CMHC reported that the starts for condo buildings in major urban centres were up 33% in 2010 and prior to that, 29% in 2009. “Aging households will support continued growth in condominium markets” they added. As well though, we can also expect to see growing demand for home adaptations from Seniors who may want to stay in their current homes as long as possible…which could give yet another shot in the arm to the renovation market. Ian Melzer, of the CMHC’s Housing Needs Policy group also stated: Typically, young seniors are not living in accessible bungalows, so there will be renovations … installation of ramps or elevators, widening of the front door, bathroom doors. You might get replacement of bathtubs,” he explained.
For those who are definitely looking for a change fron their exising home, we have also seen explosive growth in Mature Lifestyle companies (such as Amica) who offer various levels of assisted living for all age ranges of seniors, with the ability to purchase their unit like a regular condominium, rather than the monthly rental arrangement which had been more traditional in the past. These developments have given younger more active seniors a viable option for a move from their family home.

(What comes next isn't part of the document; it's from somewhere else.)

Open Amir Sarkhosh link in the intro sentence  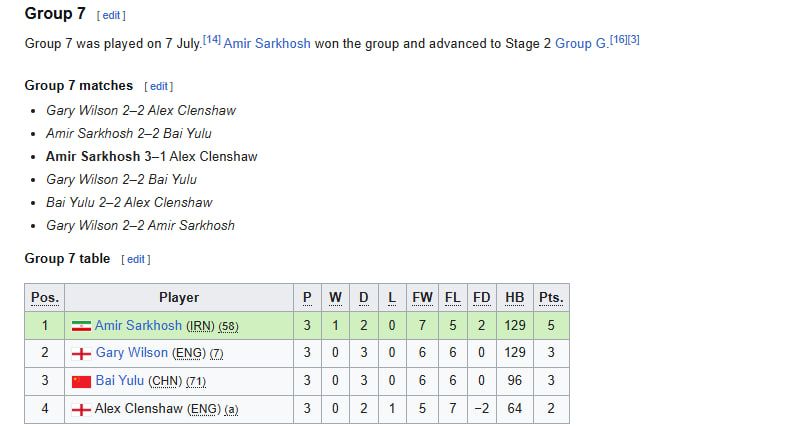(267, 43)
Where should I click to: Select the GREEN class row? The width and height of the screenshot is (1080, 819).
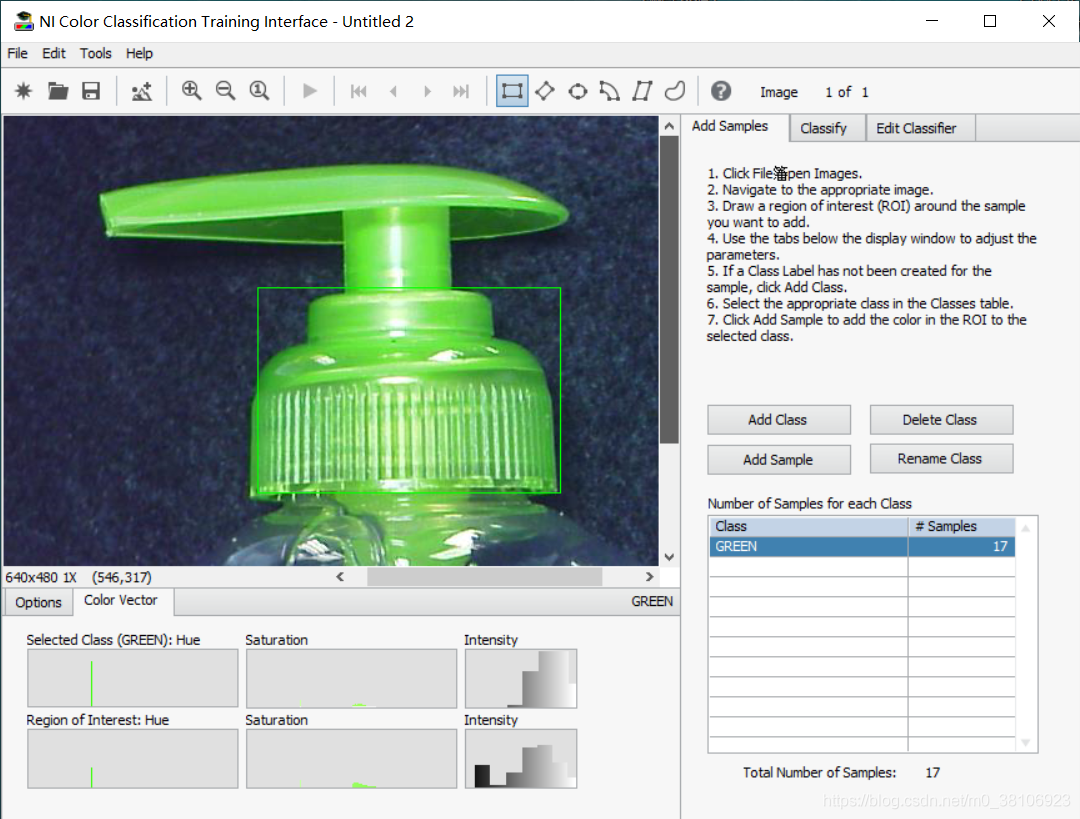click(862, 546)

While Canada’s birth rate remains below its replacement rate, the population is increasing faster than at any time since the early 1990s thanks to immigration. Last year, new arrivals swelled to 271,000, the highest in four decades, accounting for two thirds of population growth. Most continue to move to Canada’s three biggest cities – Toronto, Montreal and Vancouver.
These factors combined will result in Canada’s housing market continuing to grow, but likely at a slower pace than the recent boom years.